2 gm C6H5COOH dissolved in 25 gm of benzene shows a depression in freezing point equal to 1.62 k.Molar depression constant for benzene is 4.9 k kg \mol.What I sthe percentage association of acid if it forms double molecules(dimmer) solution?

Freezing point depression is discussed here along with some cryoscopic constants including the constant for benzene (they give a value of 5.12).

Freezing-point depression - Wikipedia, the free encyclopedia (http://en.wikipedia.org/wiki/Freezing-point_depression)

The freezing point depression is given as ΔTf = Kf · mB (Equation 1) where ΔTf is the change in freezing point, Kf is the cryoscopic constant and m is the molality of the solution. C is the molality of the solution.

The molality of the solution, mB, is often calculated from this equation:

mB = msolute · i. (Equation 2)

where msolute is the molality of the solute and "i" is the number of ions or particles formed in solution. It's not an exact science.

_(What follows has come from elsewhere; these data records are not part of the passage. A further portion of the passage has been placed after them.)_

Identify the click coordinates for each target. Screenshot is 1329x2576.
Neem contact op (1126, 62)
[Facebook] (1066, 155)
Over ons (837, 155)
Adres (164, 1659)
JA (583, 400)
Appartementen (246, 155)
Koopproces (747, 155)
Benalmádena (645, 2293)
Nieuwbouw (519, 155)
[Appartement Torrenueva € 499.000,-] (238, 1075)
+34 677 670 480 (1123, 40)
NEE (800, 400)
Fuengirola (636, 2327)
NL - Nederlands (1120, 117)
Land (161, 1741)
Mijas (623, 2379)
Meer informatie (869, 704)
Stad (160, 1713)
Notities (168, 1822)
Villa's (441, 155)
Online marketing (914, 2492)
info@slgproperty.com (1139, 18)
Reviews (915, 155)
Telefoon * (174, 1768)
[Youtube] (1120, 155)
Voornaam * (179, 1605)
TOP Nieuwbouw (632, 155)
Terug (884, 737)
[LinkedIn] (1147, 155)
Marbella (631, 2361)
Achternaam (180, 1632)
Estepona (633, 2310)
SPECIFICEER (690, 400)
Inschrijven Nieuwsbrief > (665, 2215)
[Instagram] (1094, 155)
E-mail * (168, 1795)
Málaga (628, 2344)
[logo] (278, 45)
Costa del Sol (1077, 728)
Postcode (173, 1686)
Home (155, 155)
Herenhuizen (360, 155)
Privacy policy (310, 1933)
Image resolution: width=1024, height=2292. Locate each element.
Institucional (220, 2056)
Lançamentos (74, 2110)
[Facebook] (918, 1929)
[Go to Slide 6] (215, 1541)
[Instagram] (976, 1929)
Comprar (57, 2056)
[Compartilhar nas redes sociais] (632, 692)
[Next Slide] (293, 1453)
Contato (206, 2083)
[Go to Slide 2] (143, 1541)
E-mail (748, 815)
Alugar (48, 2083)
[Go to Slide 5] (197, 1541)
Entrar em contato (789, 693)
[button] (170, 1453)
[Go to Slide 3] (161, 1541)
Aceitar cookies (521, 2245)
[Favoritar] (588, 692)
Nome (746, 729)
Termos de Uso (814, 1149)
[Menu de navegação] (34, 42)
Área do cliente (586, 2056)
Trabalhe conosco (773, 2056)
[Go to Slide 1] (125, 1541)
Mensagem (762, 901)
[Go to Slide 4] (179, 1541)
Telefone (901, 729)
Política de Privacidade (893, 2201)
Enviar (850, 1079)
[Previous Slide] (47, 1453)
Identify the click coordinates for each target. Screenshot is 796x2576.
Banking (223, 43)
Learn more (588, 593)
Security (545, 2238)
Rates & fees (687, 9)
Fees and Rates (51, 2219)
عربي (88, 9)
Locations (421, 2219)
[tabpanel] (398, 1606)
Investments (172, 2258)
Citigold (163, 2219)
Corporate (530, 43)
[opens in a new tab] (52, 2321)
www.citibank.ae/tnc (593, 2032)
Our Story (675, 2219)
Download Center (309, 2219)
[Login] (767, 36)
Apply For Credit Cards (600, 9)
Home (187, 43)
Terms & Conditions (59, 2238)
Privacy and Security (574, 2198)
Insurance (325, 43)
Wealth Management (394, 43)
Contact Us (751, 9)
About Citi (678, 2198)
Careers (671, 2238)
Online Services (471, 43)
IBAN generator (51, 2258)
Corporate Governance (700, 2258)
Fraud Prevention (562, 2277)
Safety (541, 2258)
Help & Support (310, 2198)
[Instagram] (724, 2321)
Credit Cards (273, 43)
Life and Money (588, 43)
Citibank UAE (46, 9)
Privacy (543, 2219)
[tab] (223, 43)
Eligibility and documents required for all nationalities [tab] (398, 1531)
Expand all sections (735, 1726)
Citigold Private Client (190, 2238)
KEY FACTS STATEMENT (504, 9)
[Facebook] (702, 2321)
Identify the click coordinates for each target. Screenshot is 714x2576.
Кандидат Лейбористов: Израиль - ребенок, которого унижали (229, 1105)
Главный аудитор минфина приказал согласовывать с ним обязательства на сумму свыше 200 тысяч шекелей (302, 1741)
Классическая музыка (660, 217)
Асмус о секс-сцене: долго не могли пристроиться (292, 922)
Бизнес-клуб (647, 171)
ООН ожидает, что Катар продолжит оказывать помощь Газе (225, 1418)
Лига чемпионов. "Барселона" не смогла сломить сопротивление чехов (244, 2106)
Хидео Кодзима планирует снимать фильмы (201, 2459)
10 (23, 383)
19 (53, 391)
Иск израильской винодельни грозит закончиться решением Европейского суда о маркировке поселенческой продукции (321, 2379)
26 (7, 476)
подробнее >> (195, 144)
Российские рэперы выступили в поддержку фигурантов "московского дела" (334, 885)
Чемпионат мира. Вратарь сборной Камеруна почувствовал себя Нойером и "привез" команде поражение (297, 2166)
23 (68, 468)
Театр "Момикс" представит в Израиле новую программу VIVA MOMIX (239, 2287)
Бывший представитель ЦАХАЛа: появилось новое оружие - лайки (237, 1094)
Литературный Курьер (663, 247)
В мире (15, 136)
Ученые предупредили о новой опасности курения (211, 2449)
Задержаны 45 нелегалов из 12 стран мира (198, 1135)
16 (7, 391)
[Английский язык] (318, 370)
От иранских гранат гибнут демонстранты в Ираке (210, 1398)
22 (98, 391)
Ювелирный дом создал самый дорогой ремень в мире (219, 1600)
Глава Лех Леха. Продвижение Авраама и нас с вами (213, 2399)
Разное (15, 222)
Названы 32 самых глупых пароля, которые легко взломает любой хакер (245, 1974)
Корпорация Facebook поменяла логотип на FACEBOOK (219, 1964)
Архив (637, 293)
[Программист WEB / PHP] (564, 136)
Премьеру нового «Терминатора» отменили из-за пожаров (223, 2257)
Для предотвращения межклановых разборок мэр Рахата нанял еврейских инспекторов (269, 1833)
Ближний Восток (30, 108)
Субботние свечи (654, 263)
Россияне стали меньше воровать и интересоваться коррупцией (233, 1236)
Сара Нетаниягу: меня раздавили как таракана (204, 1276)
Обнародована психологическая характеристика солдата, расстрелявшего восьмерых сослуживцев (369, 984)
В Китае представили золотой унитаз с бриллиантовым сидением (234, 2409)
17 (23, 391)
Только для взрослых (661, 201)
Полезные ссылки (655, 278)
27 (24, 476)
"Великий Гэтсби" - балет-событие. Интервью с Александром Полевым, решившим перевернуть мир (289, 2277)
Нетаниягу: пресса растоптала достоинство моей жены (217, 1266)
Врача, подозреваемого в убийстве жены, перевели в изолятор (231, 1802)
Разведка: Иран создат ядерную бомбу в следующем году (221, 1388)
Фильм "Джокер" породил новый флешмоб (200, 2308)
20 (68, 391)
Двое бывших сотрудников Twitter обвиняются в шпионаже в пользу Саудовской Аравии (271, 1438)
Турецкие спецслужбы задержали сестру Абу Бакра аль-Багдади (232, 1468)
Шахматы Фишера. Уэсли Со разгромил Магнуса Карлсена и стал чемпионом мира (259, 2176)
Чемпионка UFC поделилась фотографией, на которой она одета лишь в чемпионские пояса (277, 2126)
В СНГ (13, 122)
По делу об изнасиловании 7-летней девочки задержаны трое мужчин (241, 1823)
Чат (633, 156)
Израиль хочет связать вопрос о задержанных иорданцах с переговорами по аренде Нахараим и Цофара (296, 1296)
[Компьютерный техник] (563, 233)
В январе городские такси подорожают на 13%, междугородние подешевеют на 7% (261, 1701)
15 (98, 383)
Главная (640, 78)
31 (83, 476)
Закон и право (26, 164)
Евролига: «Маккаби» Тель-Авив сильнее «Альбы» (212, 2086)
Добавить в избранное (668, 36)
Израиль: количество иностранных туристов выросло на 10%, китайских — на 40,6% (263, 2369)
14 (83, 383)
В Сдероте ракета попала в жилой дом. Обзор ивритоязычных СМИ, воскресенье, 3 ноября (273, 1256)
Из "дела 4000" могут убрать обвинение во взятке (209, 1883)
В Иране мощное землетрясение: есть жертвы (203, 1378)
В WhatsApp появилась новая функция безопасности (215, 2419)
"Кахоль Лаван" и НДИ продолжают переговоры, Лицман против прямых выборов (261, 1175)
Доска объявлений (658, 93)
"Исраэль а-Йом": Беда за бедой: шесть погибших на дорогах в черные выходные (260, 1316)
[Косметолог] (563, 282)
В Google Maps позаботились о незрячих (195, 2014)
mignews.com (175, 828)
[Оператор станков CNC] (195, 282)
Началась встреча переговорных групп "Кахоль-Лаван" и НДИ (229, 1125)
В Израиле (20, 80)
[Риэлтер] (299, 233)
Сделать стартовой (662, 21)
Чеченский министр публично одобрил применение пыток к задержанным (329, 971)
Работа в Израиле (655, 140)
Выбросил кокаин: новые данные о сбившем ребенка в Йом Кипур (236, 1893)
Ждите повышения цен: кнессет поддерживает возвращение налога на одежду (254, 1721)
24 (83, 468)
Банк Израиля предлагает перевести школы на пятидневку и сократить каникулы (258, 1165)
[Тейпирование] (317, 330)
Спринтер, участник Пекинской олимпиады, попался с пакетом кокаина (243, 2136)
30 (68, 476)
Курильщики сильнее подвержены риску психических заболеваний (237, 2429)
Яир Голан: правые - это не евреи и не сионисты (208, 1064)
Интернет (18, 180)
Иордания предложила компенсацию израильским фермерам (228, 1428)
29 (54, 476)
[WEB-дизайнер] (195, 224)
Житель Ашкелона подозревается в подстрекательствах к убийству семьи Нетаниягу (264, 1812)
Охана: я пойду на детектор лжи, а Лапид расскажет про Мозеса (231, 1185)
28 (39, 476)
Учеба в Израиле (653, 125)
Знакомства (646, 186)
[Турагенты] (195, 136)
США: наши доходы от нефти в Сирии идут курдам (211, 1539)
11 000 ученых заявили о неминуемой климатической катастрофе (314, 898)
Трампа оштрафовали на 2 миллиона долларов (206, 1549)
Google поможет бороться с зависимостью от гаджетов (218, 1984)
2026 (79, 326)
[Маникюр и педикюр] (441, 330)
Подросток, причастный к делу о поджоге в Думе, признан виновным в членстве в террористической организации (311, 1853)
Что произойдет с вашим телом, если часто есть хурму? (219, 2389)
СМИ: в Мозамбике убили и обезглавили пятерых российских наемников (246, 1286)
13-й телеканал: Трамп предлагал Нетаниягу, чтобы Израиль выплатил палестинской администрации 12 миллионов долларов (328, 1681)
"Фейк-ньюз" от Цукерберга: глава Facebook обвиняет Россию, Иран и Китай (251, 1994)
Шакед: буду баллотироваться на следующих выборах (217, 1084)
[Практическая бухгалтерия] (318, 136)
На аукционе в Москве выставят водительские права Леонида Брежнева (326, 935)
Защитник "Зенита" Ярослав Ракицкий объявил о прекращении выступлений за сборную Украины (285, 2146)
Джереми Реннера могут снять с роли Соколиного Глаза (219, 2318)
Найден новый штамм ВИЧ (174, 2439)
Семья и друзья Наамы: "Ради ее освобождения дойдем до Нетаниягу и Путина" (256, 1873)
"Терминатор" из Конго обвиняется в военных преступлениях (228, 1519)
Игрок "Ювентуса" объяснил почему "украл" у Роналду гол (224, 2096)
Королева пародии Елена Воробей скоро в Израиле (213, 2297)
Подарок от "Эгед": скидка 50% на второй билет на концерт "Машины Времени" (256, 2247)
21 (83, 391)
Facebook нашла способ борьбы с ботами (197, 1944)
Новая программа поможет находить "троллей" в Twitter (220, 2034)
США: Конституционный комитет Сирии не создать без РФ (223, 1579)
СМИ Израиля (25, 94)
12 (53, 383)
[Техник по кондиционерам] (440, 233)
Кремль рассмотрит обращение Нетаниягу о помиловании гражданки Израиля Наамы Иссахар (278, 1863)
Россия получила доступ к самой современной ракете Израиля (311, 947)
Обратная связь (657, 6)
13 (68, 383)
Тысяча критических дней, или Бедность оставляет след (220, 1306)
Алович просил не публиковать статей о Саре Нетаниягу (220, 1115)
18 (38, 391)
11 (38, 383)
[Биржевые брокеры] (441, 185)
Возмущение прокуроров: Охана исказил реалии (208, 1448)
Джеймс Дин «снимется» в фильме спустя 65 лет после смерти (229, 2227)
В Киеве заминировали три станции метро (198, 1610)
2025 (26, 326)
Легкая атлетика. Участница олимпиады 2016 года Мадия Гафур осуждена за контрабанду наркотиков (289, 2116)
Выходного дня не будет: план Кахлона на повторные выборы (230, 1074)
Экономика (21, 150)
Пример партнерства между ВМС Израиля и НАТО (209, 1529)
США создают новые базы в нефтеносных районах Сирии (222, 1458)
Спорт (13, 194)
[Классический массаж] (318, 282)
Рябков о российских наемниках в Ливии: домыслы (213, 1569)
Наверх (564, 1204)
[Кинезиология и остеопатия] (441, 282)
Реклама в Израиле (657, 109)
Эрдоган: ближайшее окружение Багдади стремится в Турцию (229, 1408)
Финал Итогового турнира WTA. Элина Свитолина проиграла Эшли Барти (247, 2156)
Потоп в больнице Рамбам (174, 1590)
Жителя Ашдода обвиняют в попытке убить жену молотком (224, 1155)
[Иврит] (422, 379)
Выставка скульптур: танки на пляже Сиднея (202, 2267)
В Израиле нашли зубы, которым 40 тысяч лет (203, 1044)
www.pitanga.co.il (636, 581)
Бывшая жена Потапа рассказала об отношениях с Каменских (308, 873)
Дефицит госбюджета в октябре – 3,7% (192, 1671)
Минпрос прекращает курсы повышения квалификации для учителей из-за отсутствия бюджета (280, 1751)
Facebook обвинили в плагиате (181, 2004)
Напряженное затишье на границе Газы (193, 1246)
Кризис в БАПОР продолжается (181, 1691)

In your case, the freezing point depression is 1.62 Kelvins. You are also given the freezing point molar (not molal for some reason) depression constant (4.9 Kelvin Kilograms / mol).

In this case, you're given 2 grams of benzoic acid. The molecular weight of benzoic acid is 122.12 g/mol. That would give you

\frac {2}{122.12} = 0.0164\,moles of benzoic acid.

However, you are told that benzoic acid forms a dimer in solution. Thus, you have only half that number of moles

\frac {(\frac {2}{122.12})}{2} = 0.00819\,moles of benzoic acid dimer -- IF IT WERE 100% associated (which it's not).

The problem requires that you figure out mB and then figure out "i" from equation 2 (you assume molarities instead of molalities) since your cryoscopic constant is "per mole" instead of "per molal". You'll get a number between 0.0164 moles and 0.00819 moles. You must assume that "i" is linearly dependent on the association.

Give it a try and if you're still having trouble, post your work.